> _Problem statement_:
Your task is to restate exactly the lines from the one holding "This screenshot has height=400, width=868." to the end of the entries below, inclusive.

### Dataset excerpts ###

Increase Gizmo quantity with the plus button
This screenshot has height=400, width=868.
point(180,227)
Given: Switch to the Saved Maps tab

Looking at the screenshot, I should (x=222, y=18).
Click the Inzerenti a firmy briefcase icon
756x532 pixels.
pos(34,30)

###

> _Reply to the task_:
This screenshot has height=400, width=868.
point(180,227)
Given: Switch to the Saved Maps tab

Looking at the screenshot, I should (x=222, y=18).
Click the Inzerenti a firmy briefcase icon
756x532 pixels.
pos(34,30)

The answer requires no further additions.